# Task description
Your answer should be an exact copy of the lines from the one holding "Given: Click the" to the end of the material below, pictures left out.

# Extracted data
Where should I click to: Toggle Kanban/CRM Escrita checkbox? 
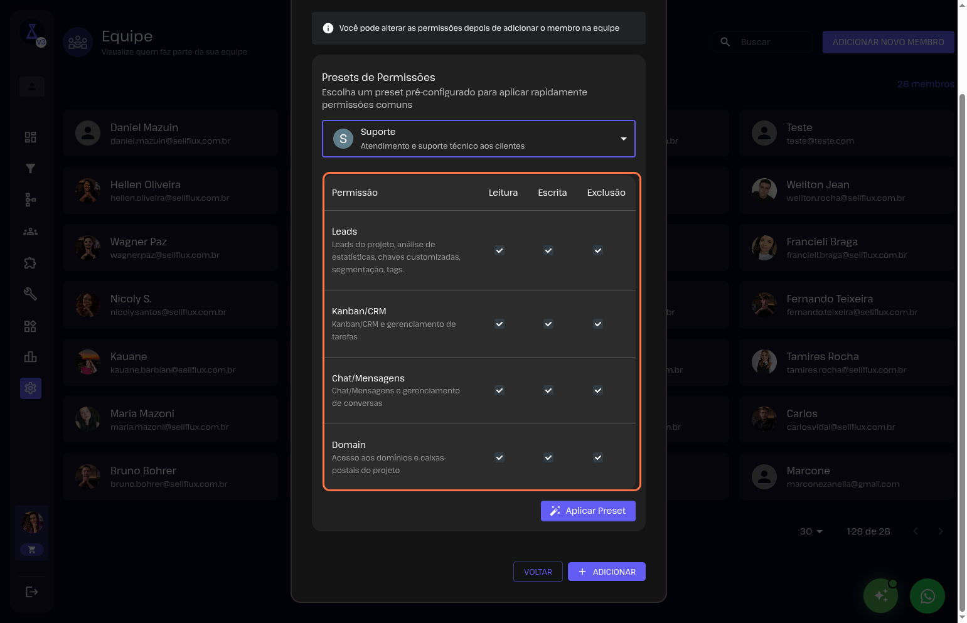pos(548,324)
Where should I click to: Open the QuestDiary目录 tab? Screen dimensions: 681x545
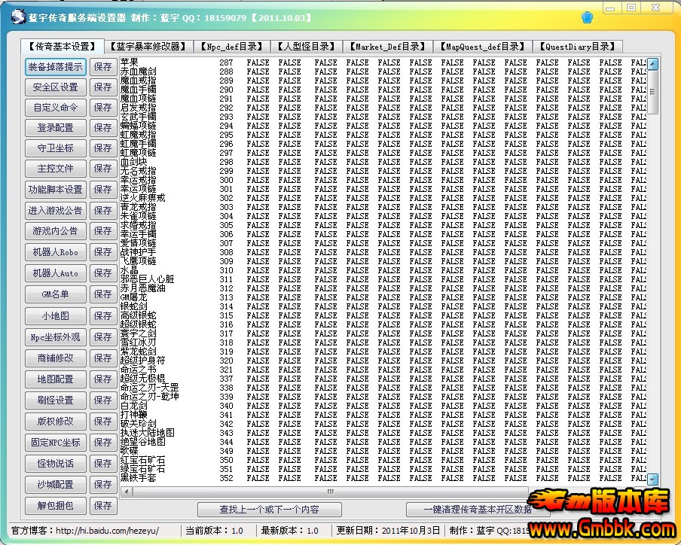click(579, 46)

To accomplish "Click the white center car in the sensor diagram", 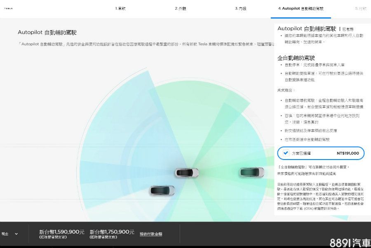I will 186,172.
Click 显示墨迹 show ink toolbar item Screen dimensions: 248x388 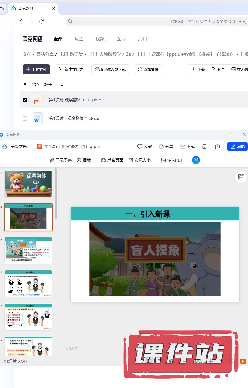pyautogui.click(x=60, y=160)
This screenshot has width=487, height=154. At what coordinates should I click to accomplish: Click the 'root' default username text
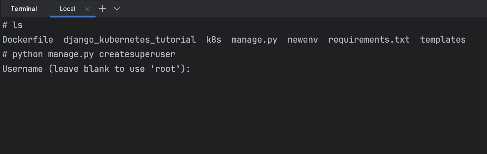165,69
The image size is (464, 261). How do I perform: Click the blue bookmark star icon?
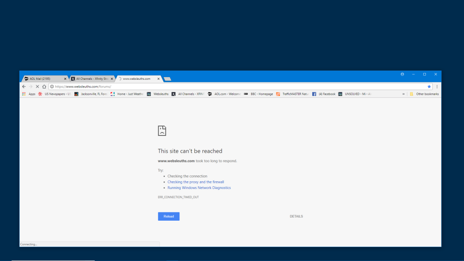pos(429,87)
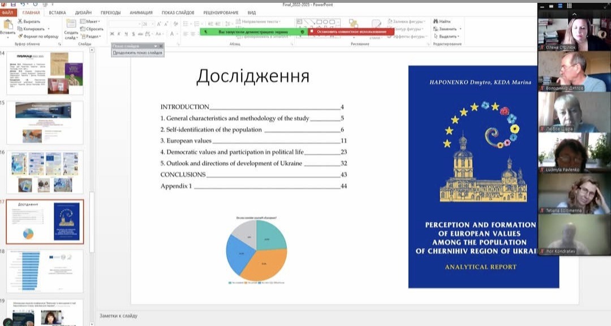Switch to the Вставка ribbon tab
The width and height of the screenshot is (611, 326).
pyautogui.click(x=57, y=12)
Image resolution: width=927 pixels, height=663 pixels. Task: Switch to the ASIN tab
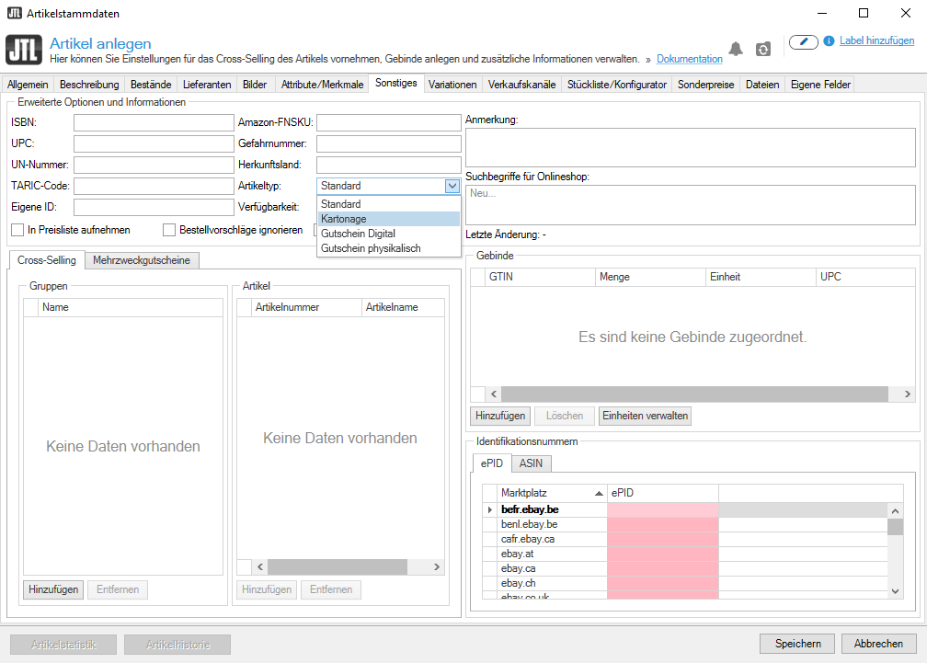point(531,463)
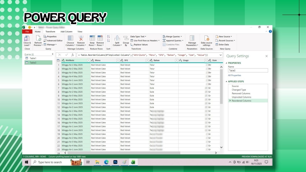The image size is (306, 172).
Task: Open the Add Column tab
Action: [66, 32]
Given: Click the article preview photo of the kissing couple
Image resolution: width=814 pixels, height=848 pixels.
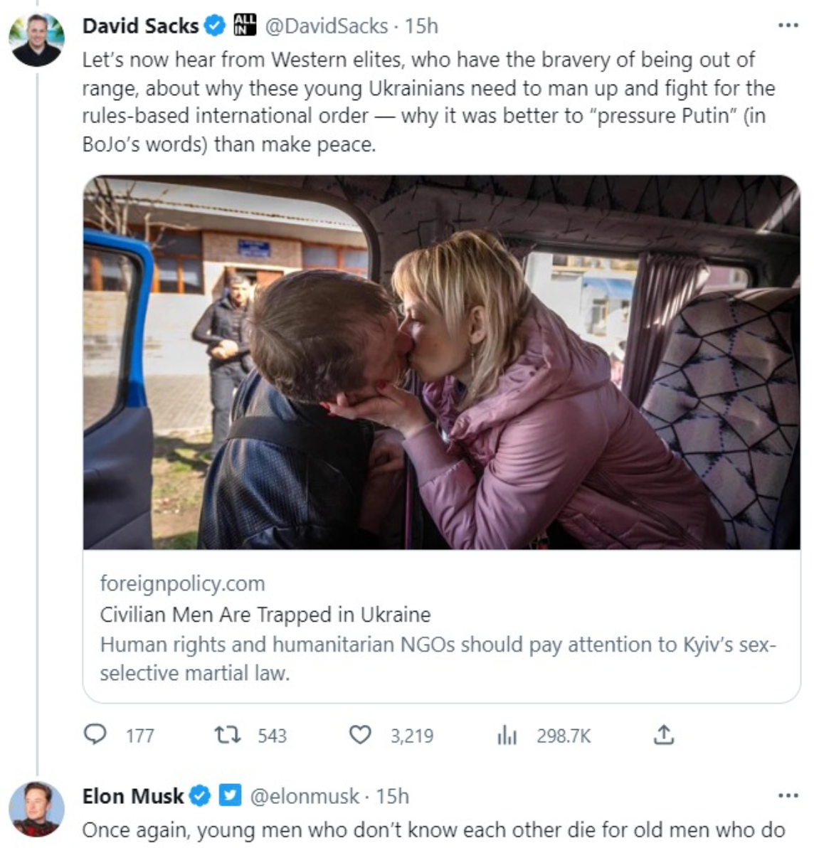Looking at the screenshot, I should tap(441, 363).
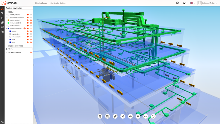Collapse the MODELS section

tap(7, 12)
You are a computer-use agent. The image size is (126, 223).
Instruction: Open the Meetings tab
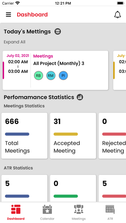point(79,212)
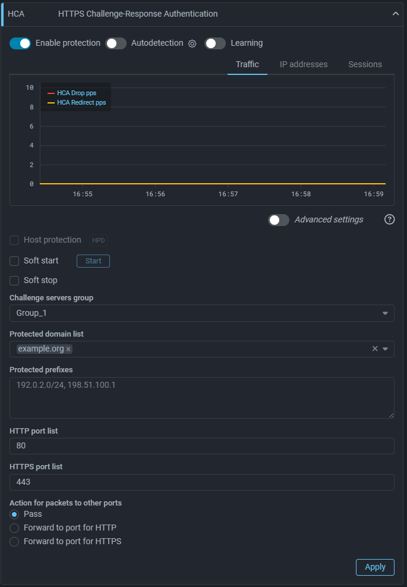Screen dimensions: 407x587
Task: Expand Protected domain list dropdown arrow
Action: [x=386, y=349]
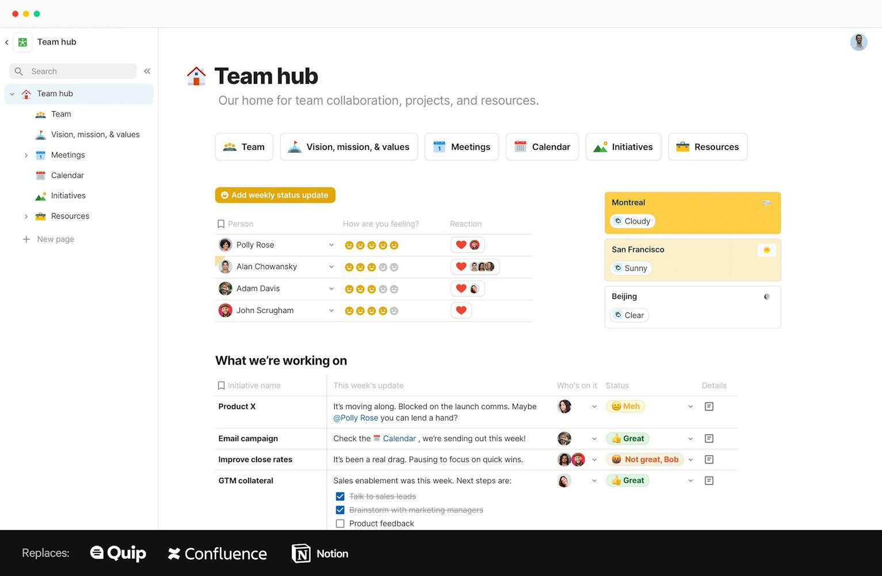Open the @Polly Rose mention link
Image resolution: width=882 pixels, height=576 pixels.
pyautogui.click(x=356, y=418)
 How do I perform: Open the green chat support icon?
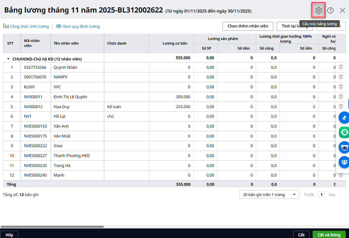344,132
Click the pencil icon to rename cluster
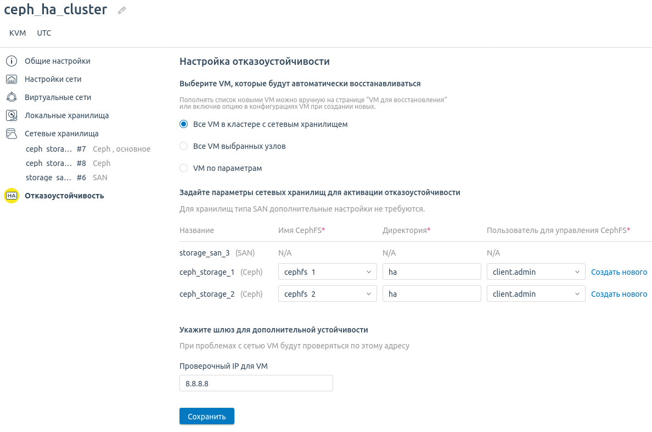The height and width of the screenshot is (432, 652). (x=122, y=10)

# Answer to this task
Given: Click the article preview photo of the kissing couple
Image resolution: width=814 pixels, height=848 pixels.
Looking at the screenshot, I should tap(441, 363).
Collapse the MODELS section

tap(7, 12)
You are a computer-use agent. The image size is (126, 223).
Instruction: Open the Meetings tab
point(79,212)
Screen dimensions: 407x587
Task: Expand Protected domain list dropdown arrow
Action: [x=386, y=349]
Open the @Polly Rose mention link
Image resolution: width=882 pixels, height=576 pixels.
pyautogui.click(x=356, y=418)
 How do I perform: Open the green chat support icon?
344,132
Click the pencil icon to rename cluster
The height and width of the screenshot is (432, 652). (x=122, y=10)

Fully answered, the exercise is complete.